Certainly, ‘global fiction’ has emerged as a term in academic discourse over the last few years. There seems to be little agreement as to what constitutes a global novel, but I would identify two key categories:‘localized global novels’, which narrate the experience of internationally diverse groups of people operatingwithin a local context, and ‘globetrotter novels’, in which the narrator zips around the world. In localized global novels, the international group tends to consist of either the very rich – as in Ann Patchett’s Bel Canto (2001), in which a group of ceos and diplomats find themselves held hostage at a state dinner – or the very poor, as in Marina Lewycka’s Two Caravans (2007), which tells tales of migrant workers from various countries who find work together on a British farm.
Examples of globetrotter novels include Dave Eggers’s You Shall Know Our Velocity (2002), in which two friends tour the world in a week attempting to give out money to deserving locals, and David Mitchell’s Ghostwritten (1999), in which the action moves from country to country, telling different stories that interlink to form a master global narrative.
In both categories, however, the crossing of borders continues to be conceived of as a transgression. In localized global texts, there is invariably a conflict between the global and the local; in Bel Canto it’s between the global elite and the peasant terrorists, while in Two Caravans it’s between the global proletariat and the local power-mongers, landowners, pimps and human traffickers. In globetrotter texts, the narrators are privileged cosmopolitan protagonists whose subjects are always the locals whose stories they narrate and whose lives they interact with, before eventually leaving. Moreover, these rootless cosmopolitans have national and cultural identities of their own that define their cosmopolitanism and dictate the way in which they relate to the locals they encounter.
Authors of global fictions occupy the same space as globetrotting narrators: they may be cosmopolitan internationalists, but they retain their distinctive national identities, continuing to attend literary festivals as national representatives, regardless of where they might live, their cosmopolitanism often hailed as testimony to their own nation’s cultural virtues.
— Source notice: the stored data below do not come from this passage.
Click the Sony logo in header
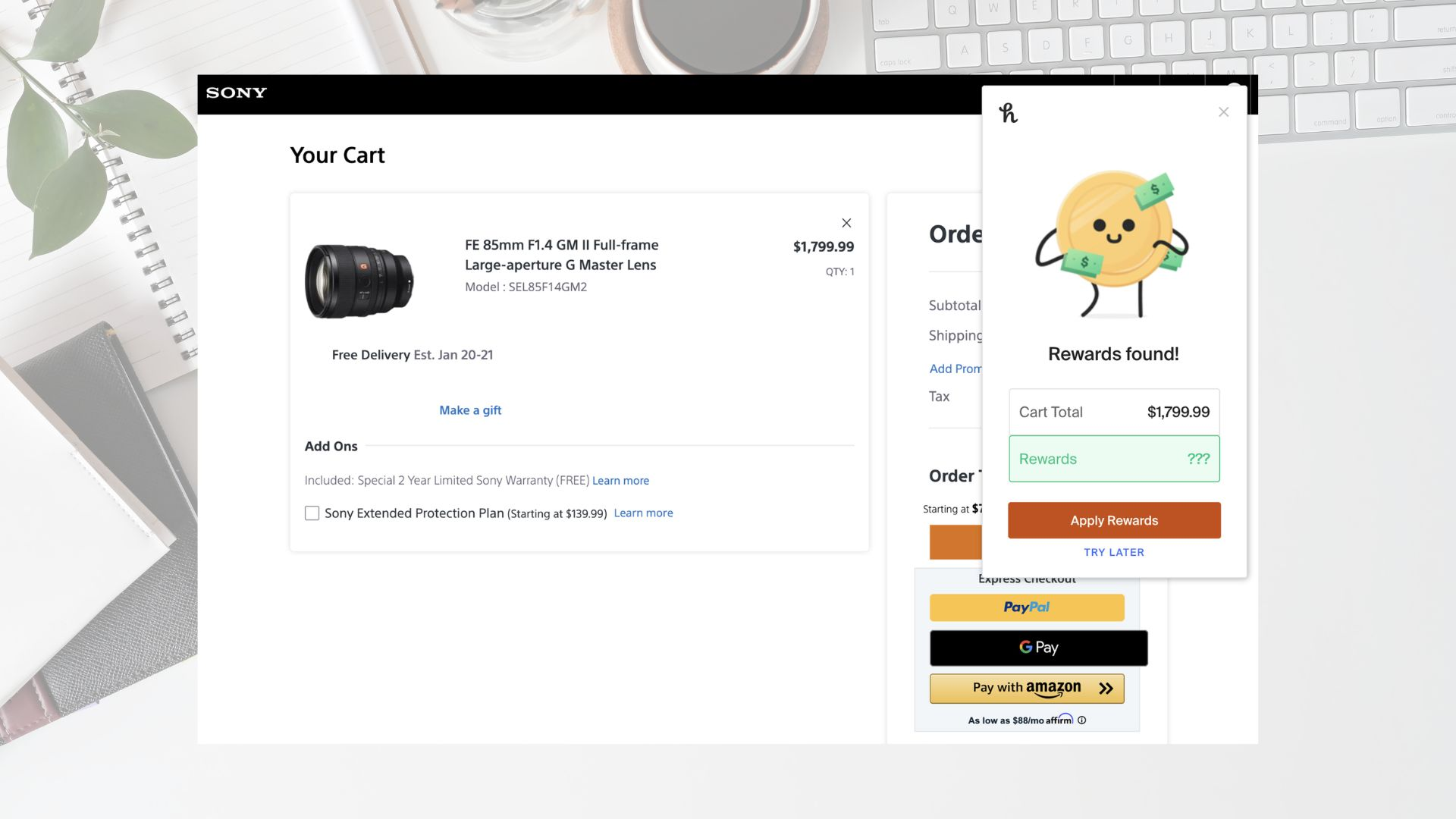 point(236,93)
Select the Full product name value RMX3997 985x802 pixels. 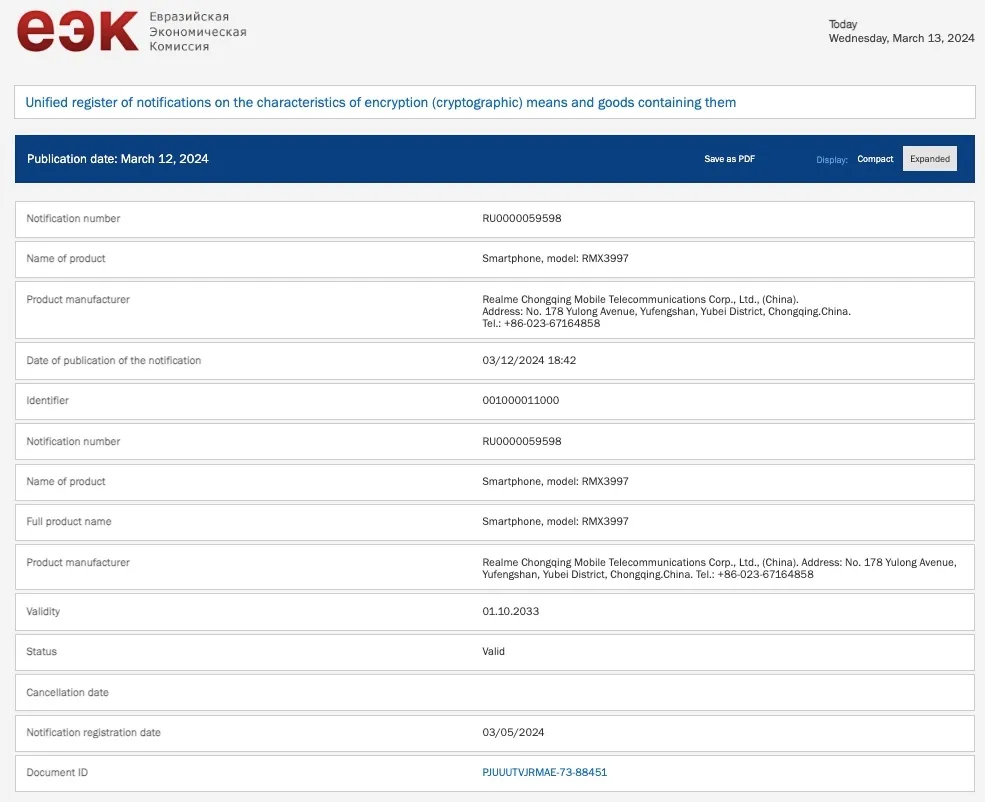[x=555, y=521]
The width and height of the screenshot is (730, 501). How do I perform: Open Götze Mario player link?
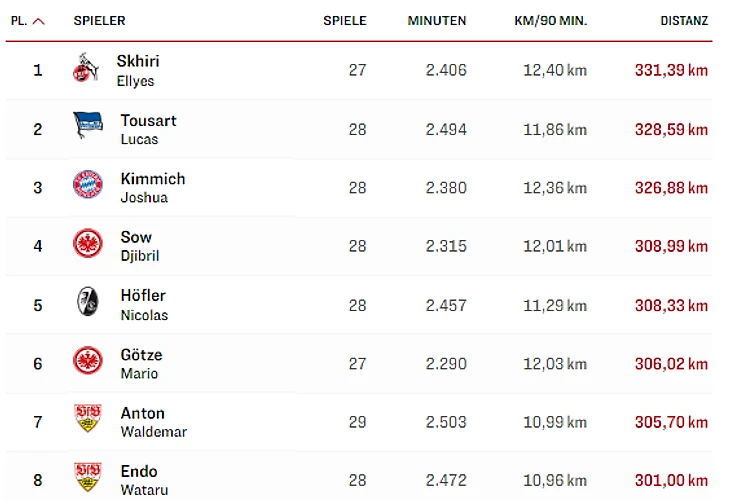coord(141,363)
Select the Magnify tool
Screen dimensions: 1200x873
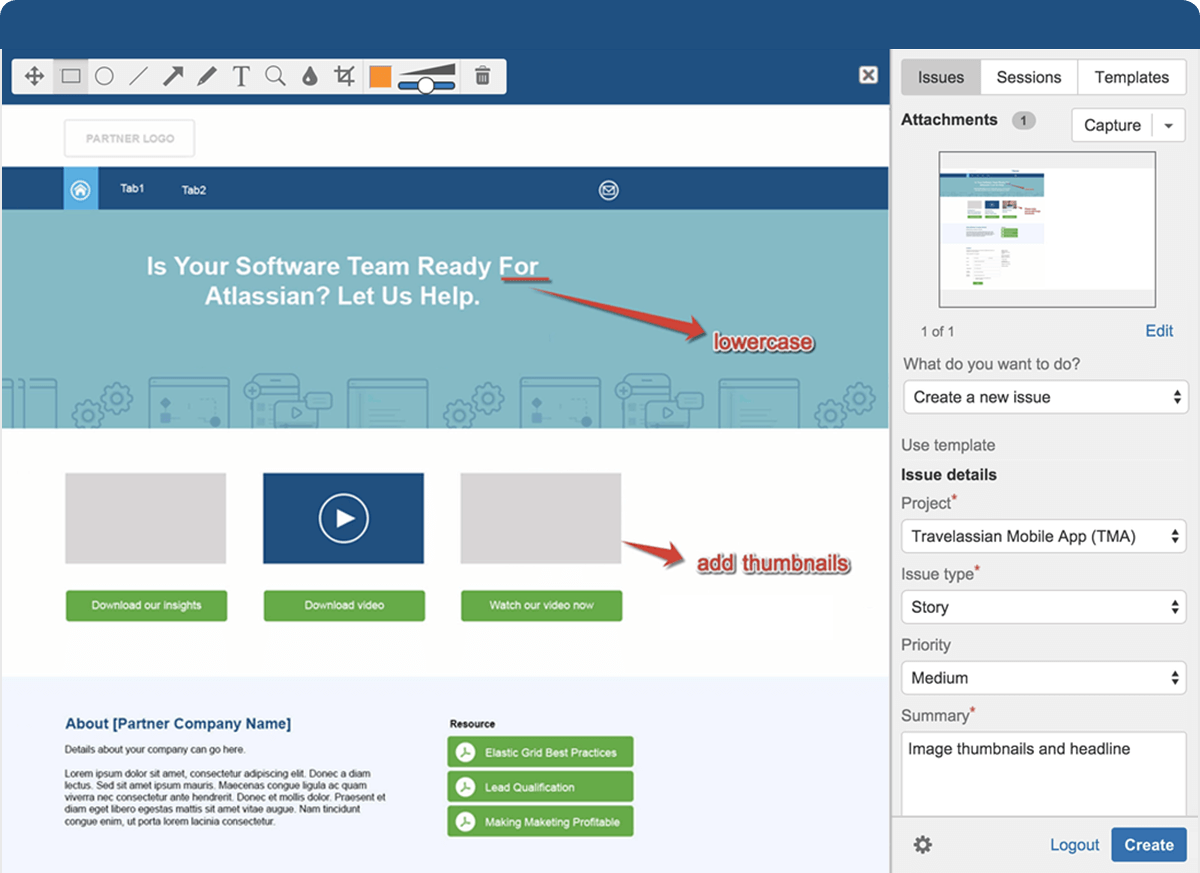tap(275, 75)

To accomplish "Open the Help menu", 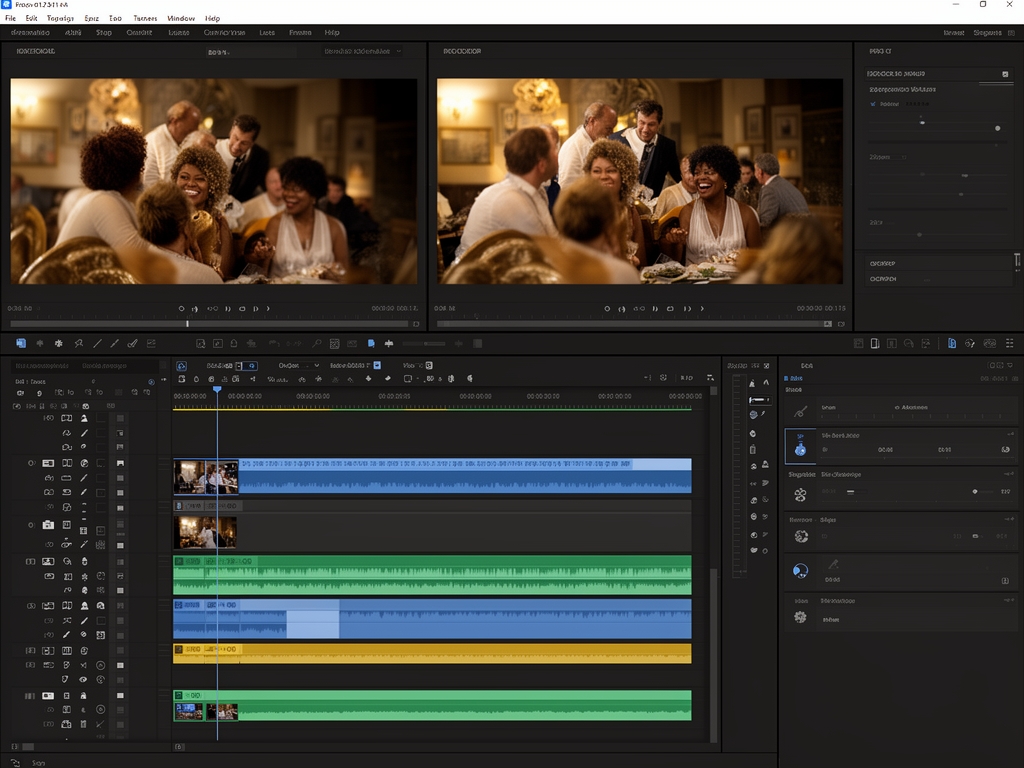I will click(212, 18).
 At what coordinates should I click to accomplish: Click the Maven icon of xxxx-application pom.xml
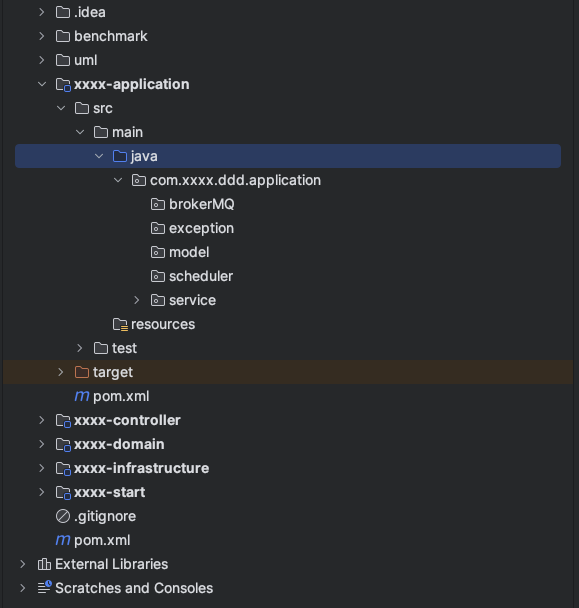(x=82, y=396)
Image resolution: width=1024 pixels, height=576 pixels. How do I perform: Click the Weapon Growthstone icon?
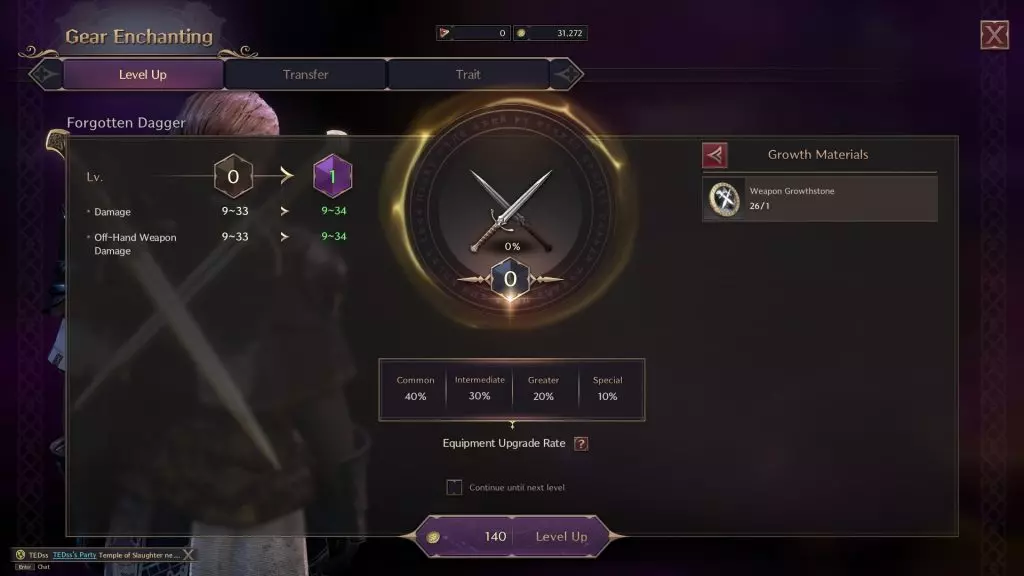click(724, 199)
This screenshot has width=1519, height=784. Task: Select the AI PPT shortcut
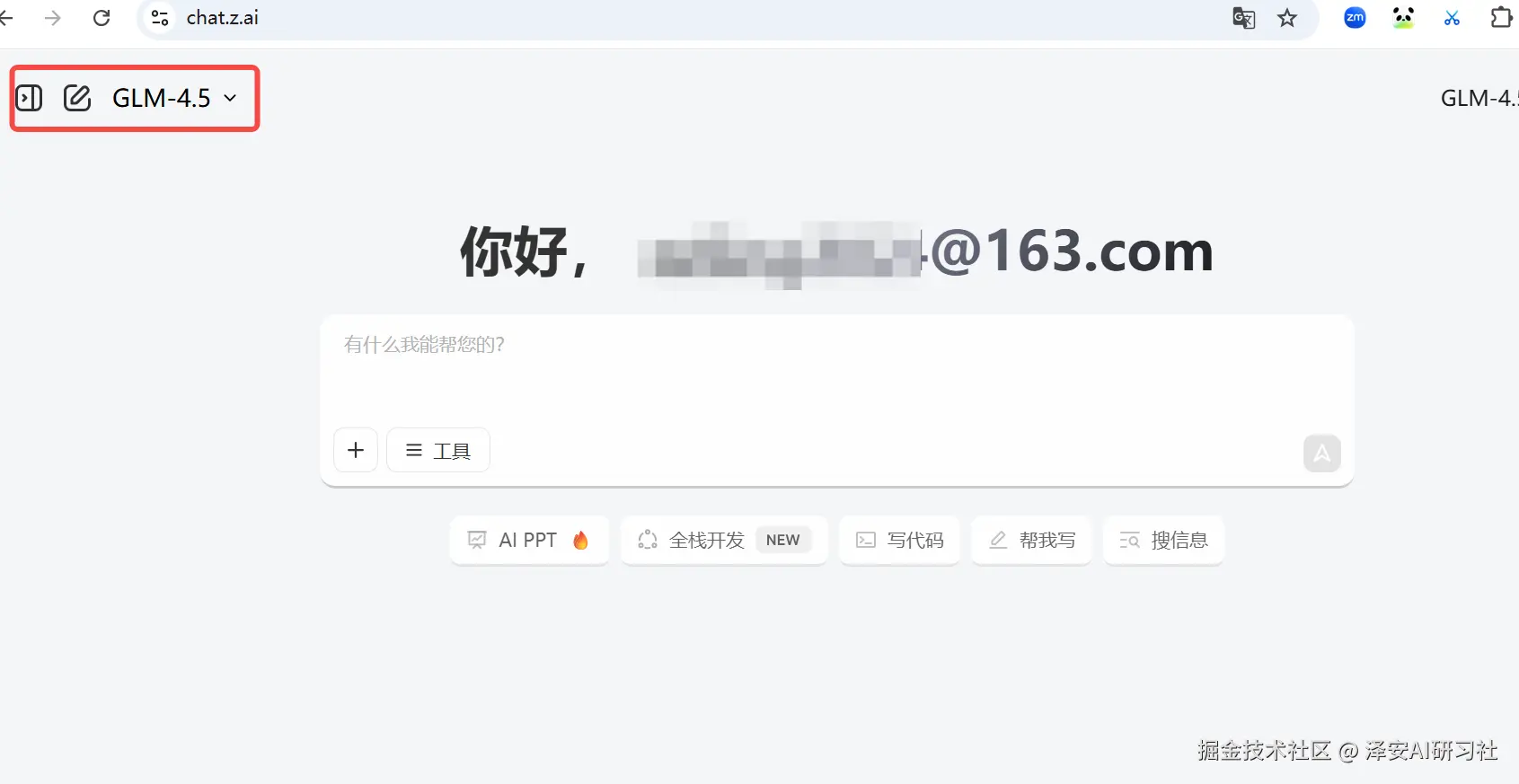point(529,540)
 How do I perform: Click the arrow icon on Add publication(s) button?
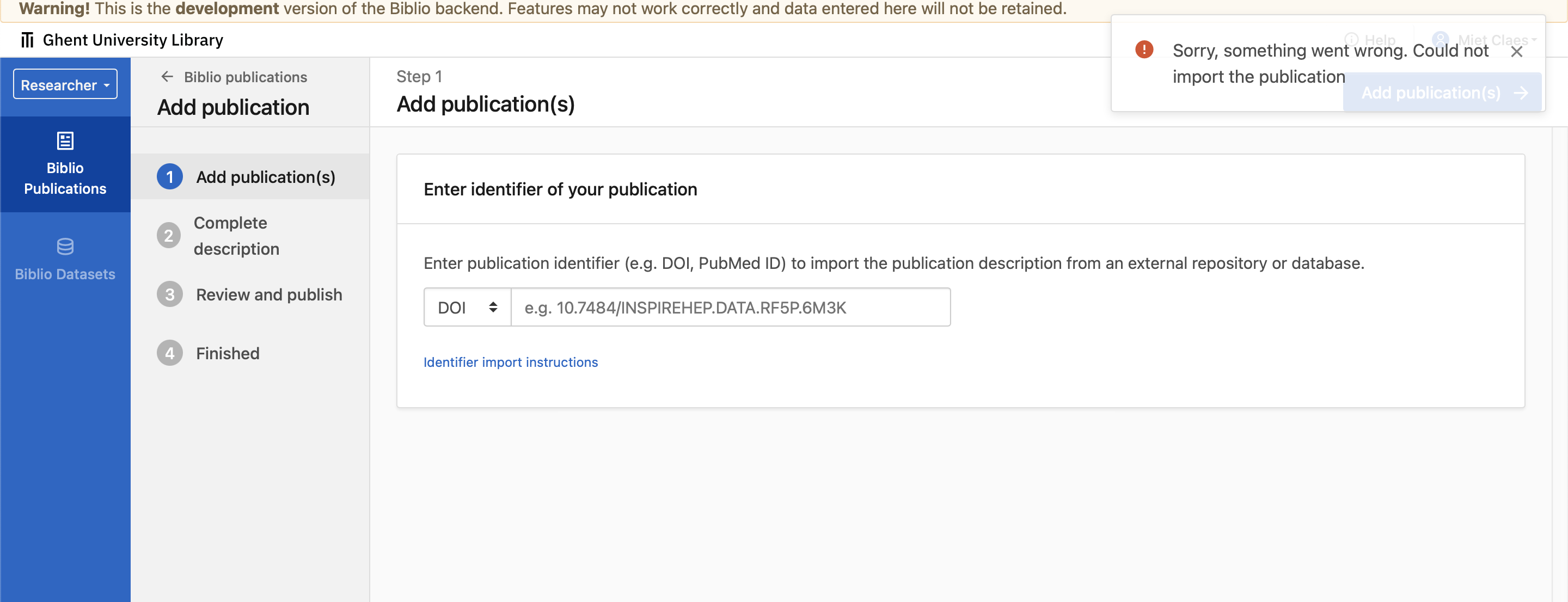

For ethnic minorities, all this signals that escaping into a cosmopolitan, diasporic or transnational identity is not a solution. There is no global authorial voice: the novel remains indelibly bound up with nation; writers continue to be categorized by nationality. The solution for the ethnic minority writer is to insist upon fully fledged nation status, rejecting hyphens and the assertion of difference based on point of origin or ethnicity, for to accept these is to risk relegation to sub-national status. Of course, writers could swing the other way, and claim their country of origin for their national identity, but to attempt to combine the two risks marginalization instead of gaining the best of both worlds. Until transculturalism and cosmopolitanism eclipse nationalism as the pre-eminent values of our times, it seems self-defeating for writers to insist on anything less than full, unhyphenated national status.